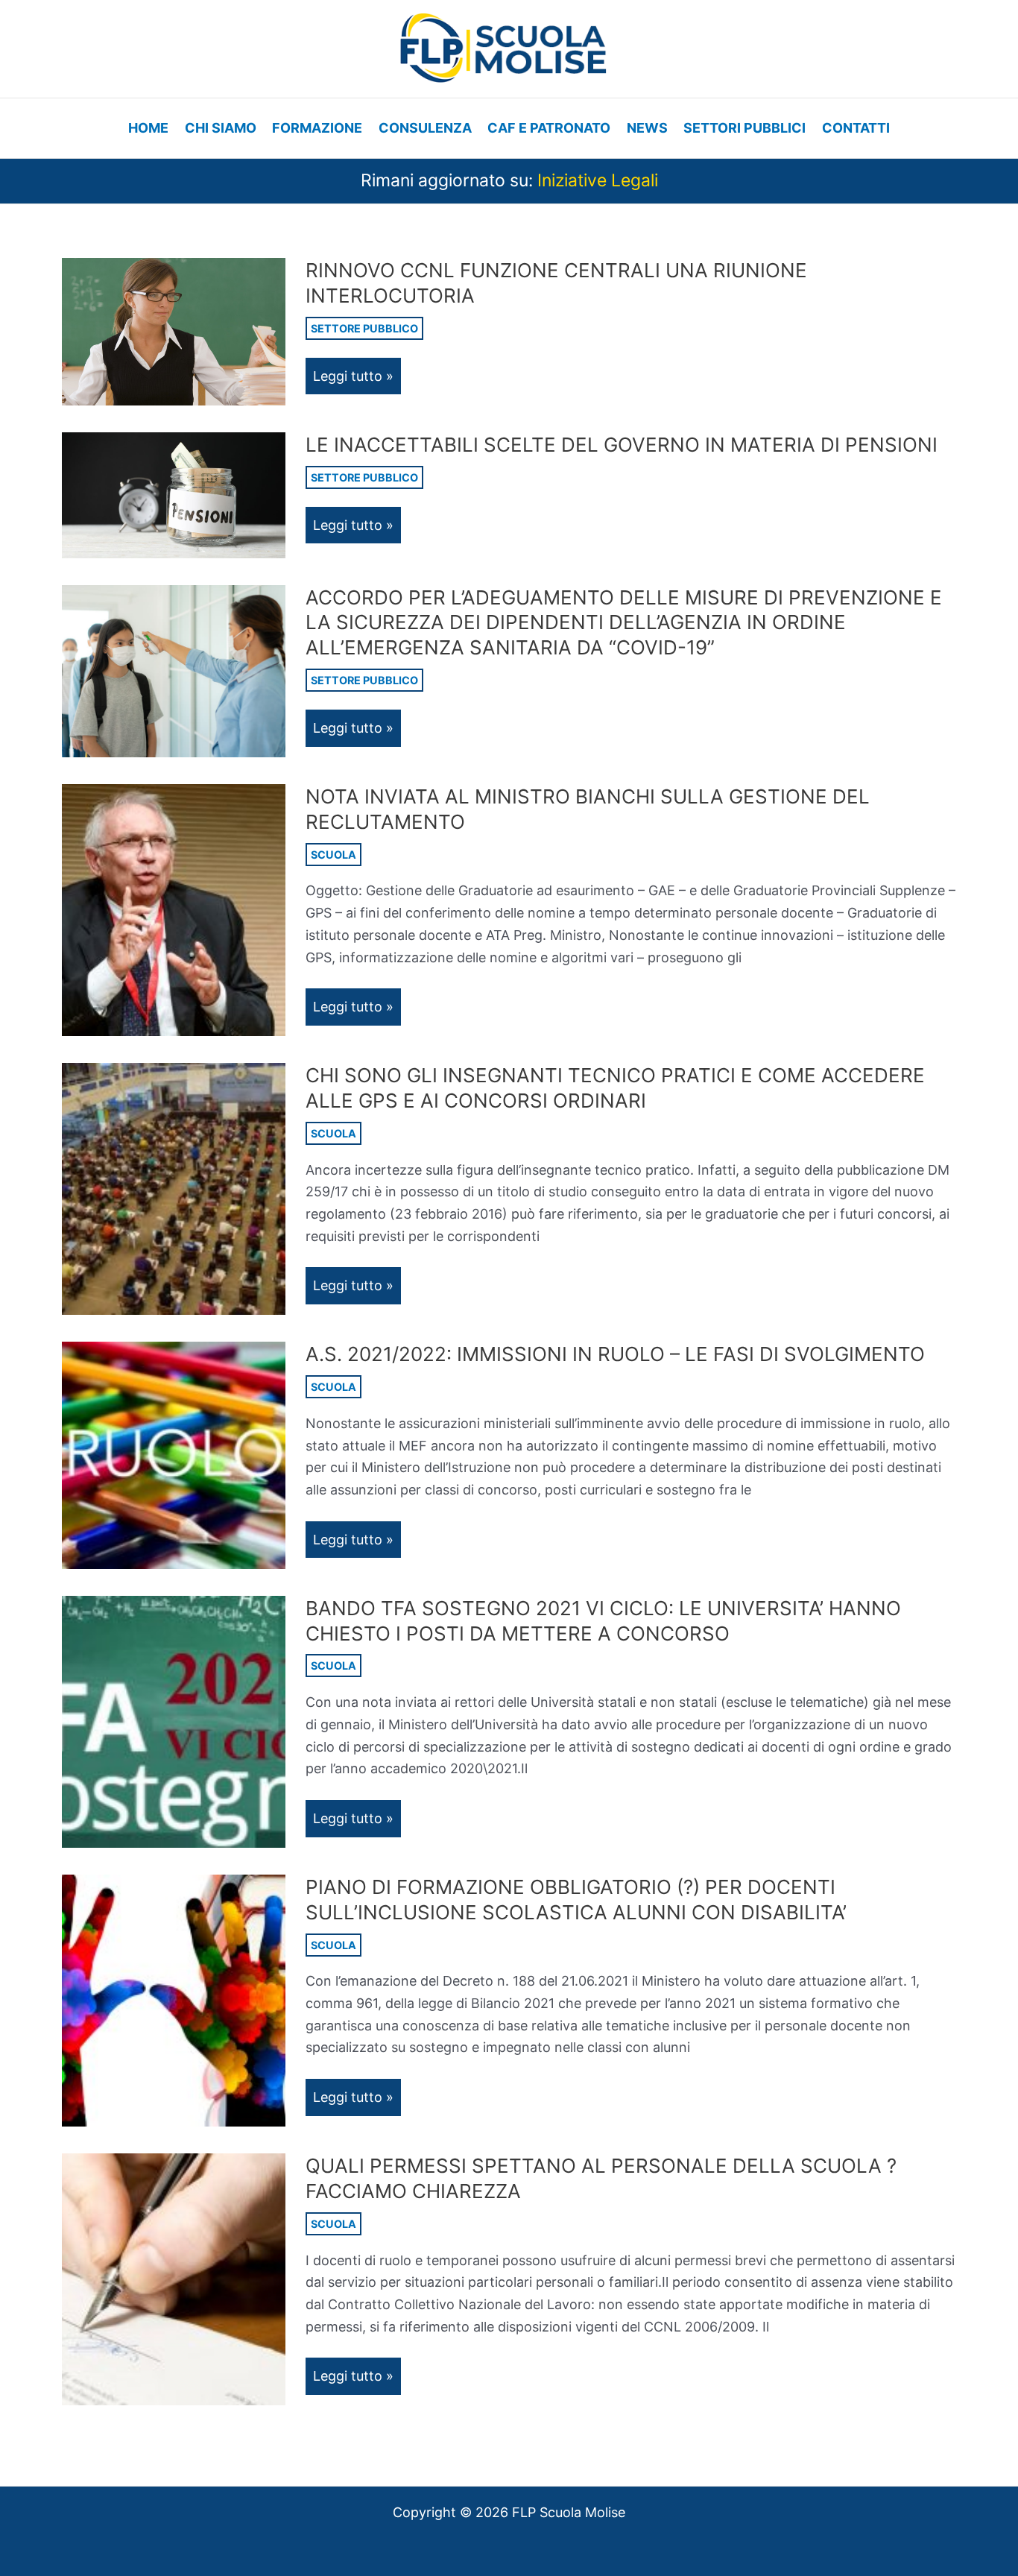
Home (148, 128)
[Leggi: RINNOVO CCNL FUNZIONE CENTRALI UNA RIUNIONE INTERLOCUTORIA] (173, 330)
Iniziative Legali (597, 180)
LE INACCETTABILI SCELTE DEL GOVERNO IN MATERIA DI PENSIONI (622, 444)
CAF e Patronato (548, 128)
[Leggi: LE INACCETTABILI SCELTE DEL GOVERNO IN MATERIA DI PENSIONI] (173, 494)
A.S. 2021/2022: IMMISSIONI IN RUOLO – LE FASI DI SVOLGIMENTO (615, 1354)
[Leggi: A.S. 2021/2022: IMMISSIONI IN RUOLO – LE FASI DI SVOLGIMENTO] (173, 1454)
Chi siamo (220, 128)
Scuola (333, 854)
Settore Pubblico (364, 328)
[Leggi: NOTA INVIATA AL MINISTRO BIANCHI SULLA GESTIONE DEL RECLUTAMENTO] (173, 909)
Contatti (856, 128)
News (647, 128)
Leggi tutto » (356, 381)
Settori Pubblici (744, 128)
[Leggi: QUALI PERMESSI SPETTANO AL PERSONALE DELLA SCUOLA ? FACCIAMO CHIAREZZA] (173, 2278)
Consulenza (425, 128)
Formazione (317, 128)
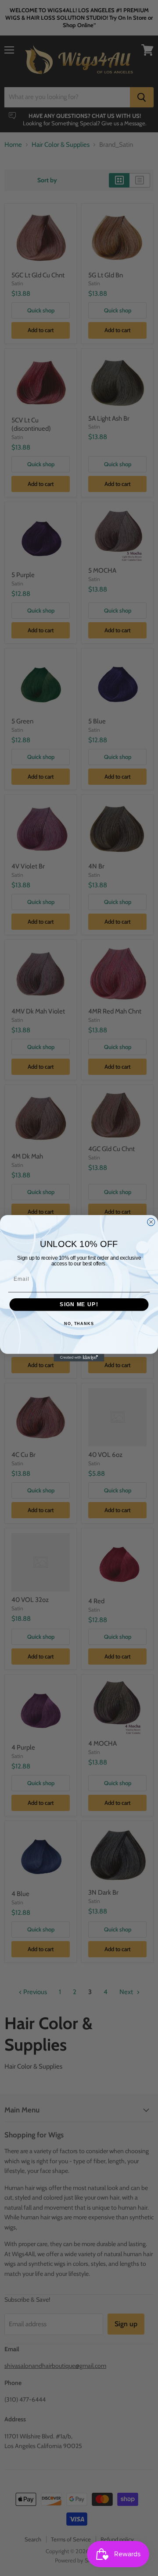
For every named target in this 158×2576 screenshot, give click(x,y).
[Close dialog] (151, 1222)
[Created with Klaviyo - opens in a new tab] (79, 1357)
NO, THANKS (79, 1323)
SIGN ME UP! (79, 1304)
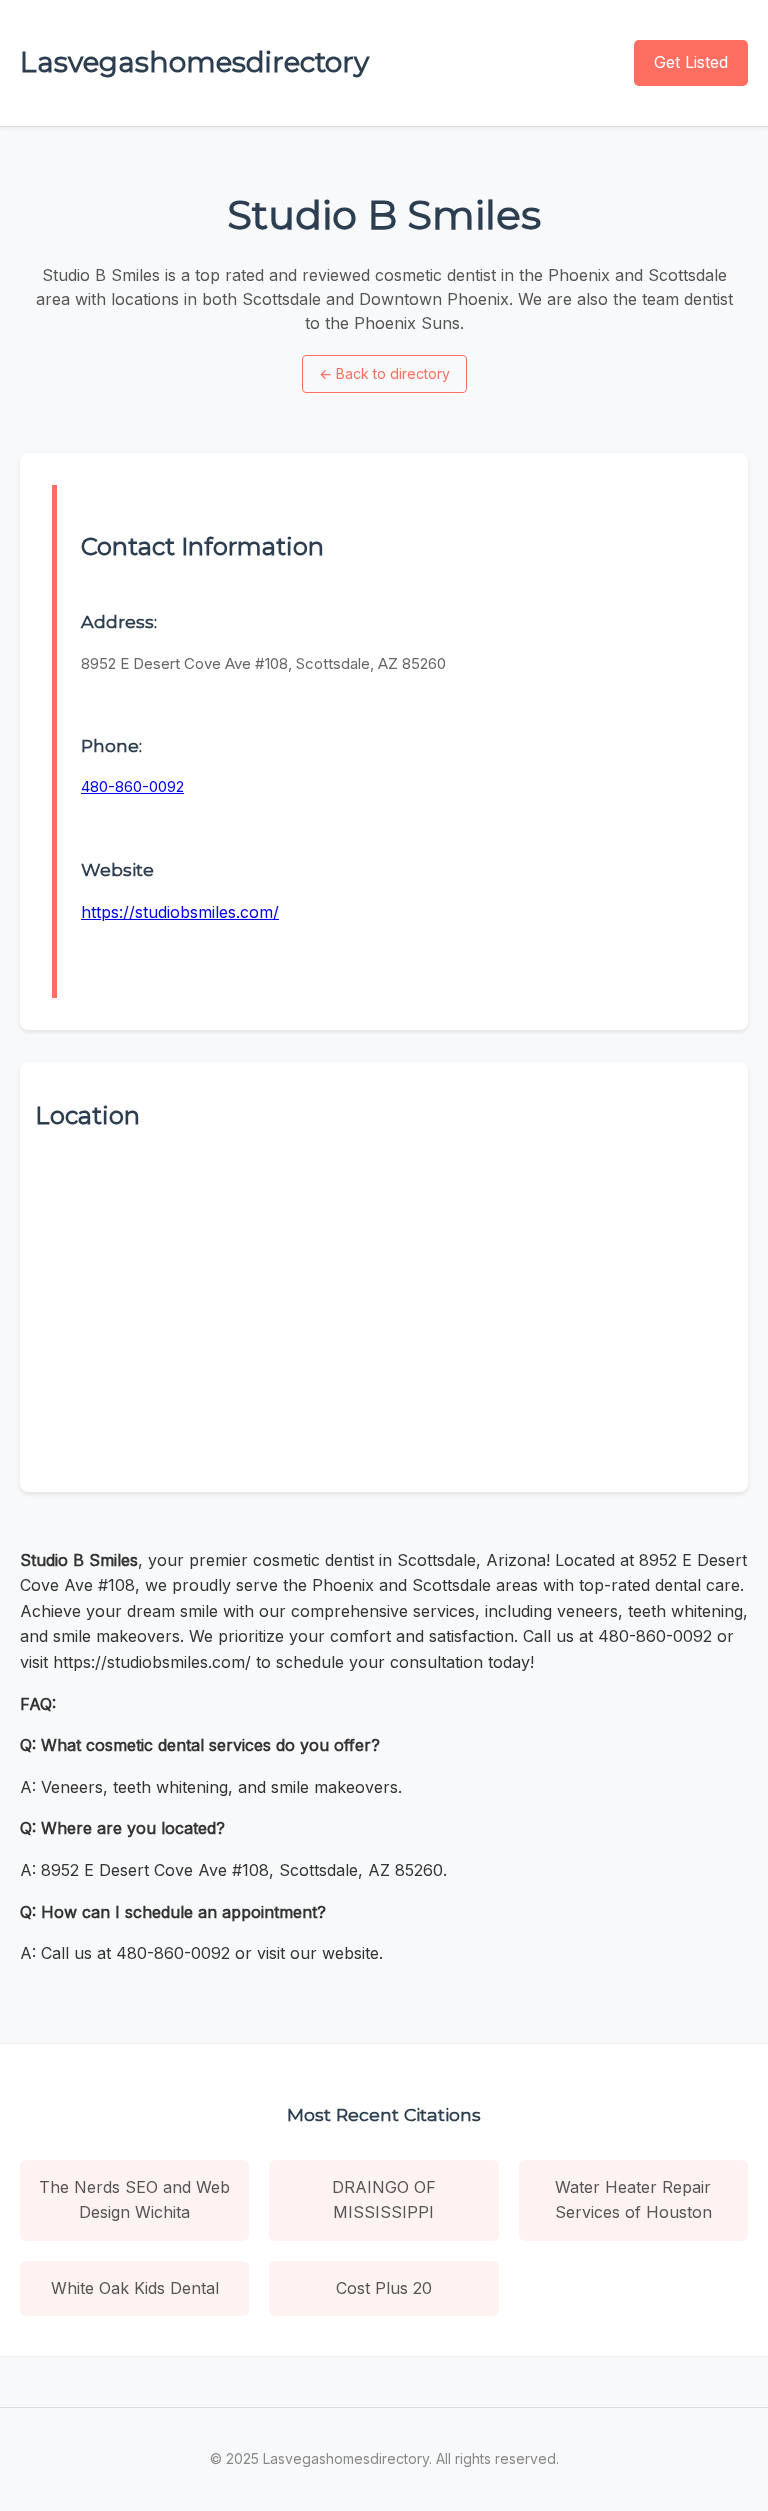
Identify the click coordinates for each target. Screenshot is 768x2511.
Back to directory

* **TASK BRIEF**
Give back all of the data exactly, but not the pictures.

* **RESULT BELOW**
Home (148, 128)
[Leggi: RINNOVO CCNL FUNZIONE CENTRALI UNA RIUNIONE INTERLOCUTORIA] (173, 330)
Iniziative Legali (597, 180)
LE INACCETTABILI SCELTE DEL GOVERNO IN MATERIA DI PENSIONI (622, 444)
CAF e Patronato (548, 128)
[Leggi: LE INACCETTABILI SCELTE DEL GOVERNO IN MATERIA DI PENSIONI] (173, 494)
A.S. 2021/2022: IMMISSIONI IN RUOLO – LE FASI DI SVOLGIMENTO (615, 1354)
[Leggi: A.S. 2021/2022: IMMISSIONI IN RUOLO – LE FASI DI SVOLGIMENTO] (173, 1454)
Chi siamo (220, 128)
Scuola (333, 854)
Settore Pubblico (364, 328)
[Leggi: NOTA INVIATA AL MINISTRO BIANCHI SULLA GESTIONE DEL RECLUTAMENTO] (173, 909)
Contatti (856, 128)
News (647, 128)
Leggi tutto » (356, 381)
Settori Pubblici (744, 128)
[Leggi: QUALI PERMESSI SPETTANO AL PERSONALE DELLA SCUOLA ? FACCIAMO CHIAREZZA] (173, 2278)
Consulenza (425, 128)
Formazione (317, 128)
For every named target in this 158×2576 screenshot, give click(x,y).
[Close dialog] (151, 1222)
[Created with Klaviyo - opens in a new tab] (79, 1357)
NO, THANKS (79, 1323)
SIGN ME UP! (79, 1304)
Identify the click coordinates for each target. Screenshot is 768x2511.
Back to directory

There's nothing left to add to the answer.